[start Record set]
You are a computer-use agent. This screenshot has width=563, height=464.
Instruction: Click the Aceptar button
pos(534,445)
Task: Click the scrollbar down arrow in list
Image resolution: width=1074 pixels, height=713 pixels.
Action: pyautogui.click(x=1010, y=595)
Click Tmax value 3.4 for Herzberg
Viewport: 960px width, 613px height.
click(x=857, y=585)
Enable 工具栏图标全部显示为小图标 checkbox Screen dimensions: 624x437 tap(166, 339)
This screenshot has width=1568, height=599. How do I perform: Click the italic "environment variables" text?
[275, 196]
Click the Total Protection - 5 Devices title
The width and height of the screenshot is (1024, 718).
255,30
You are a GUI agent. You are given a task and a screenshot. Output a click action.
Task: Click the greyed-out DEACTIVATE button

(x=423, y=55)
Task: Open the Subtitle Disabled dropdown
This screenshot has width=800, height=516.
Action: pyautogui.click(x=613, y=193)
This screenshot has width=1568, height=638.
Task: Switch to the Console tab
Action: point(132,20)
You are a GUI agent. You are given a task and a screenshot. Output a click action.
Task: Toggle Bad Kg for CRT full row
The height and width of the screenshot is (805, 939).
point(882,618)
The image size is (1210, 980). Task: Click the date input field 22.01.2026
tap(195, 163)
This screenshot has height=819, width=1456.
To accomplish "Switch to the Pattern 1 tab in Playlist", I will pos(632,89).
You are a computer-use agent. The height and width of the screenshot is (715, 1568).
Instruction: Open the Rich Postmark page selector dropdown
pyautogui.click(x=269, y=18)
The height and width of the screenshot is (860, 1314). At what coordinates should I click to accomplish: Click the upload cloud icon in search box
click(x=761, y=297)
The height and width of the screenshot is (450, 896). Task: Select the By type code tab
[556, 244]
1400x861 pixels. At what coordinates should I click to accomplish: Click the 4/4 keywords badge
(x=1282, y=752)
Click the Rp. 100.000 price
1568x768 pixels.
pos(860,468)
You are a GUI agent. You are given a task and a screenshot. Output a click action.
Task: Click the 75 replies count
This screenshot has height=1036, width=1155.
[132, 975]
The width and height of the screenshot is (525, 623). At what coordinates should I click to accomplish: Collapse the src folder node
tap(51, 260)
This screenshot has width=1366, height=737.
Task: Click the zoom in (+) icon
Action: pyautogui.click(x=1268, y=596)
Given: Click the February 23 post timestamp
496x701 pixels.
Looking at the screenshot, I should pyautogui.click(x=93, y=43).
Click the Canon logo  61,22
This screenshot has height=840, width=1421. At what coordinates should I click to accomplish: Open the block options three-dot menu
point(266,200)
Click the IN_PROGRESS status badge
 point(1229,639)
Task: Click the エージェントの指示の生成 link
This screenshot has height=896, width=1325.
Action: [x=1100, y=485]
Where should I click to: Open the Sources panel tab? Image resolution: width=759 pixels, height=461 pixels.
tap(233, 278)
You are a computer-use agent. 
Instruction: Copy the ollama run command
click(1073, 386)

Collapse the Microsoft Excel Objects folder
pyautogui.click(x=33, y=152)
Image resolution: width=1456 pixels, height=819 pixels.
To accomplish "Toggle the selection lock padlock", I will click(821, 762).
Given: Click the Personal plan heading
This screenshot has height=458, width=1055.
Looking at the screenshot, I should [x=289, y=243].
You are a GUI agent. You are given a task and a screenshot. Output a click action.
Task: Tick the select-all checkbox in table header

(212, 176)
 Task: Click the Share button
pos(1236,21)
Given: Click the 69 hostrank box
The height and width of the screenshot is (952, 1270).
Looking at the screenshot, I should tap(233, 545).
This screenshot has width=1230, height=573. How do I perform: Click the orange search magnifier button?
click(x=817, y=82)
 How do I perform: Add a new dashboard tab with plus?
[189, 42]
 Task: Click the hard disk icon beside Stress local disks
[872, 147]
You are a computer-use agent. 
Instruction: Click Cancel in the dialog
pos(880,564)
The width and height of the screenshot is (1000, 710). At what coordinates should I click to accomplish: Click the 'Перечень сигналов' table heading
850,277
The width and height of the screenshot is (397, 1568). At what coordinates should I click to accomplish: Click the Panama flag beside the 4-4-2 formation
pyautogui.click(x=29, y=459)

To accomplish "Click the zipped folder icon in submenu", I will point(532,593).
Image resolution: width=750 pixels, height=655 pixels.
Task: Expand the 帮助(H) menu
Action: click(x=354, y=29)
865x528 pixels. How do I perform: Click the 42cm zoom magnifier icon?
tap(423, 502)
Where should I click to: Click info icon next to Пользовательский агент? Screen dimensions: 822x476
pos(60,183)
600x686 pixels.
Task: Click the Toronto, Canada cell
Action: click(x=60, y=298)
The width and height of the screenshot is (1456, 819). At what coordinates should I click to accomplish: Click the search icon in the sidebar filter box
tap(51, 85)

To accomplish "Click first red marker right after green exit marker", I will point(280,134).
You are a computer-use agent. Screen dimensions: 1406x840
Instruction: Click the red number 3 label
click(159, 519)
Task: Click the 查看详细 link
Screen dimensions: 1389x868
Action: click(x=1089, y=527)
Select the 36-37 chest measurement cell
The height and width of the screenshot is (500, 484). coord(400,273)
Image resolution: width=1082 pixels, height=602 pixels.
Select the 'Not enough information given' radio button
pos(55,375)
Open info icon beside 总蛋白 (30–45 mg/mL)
[end Record set]
● **Exercise description**: Rewrite the entries as a numbered list, beginning at the line that contains "The height and width of the screenshot is (450, 896)." and stopping after the line that contains "Action: pyautogui.click(x=1268, y=596)". Leave out any blank lines.

● **Finished task**:
1. The height and width of the screenshot is (450, 896). Task: Select the By type code tab
2. [556, 244]
3. 1400x861 pixels. At what coordinates should I click to accomplish: Click the 4/4 keywords badge
4. (x=1282, y=752)
5. Click the Rp. 100.000 price
6. 1568x768 pixels.
7. pos(860,468)
8. You are a GUI agent. You are given a task and a screenshot. Output a click action.
9. Task: Click the 75 replies count
10. This screenshot has height=1036, width=1155.
11. [132, 975]
12. The width and height of the screenshot is (525, 623). At what coordinates should I click to accomplish: Collapse the src folder node
13. tap(51, 260)
14. This screenshot has width=1366, height=737.
15. Task: Click the zoom in (+) icon
16. Action: pyautogui.click(x=1268, y=596)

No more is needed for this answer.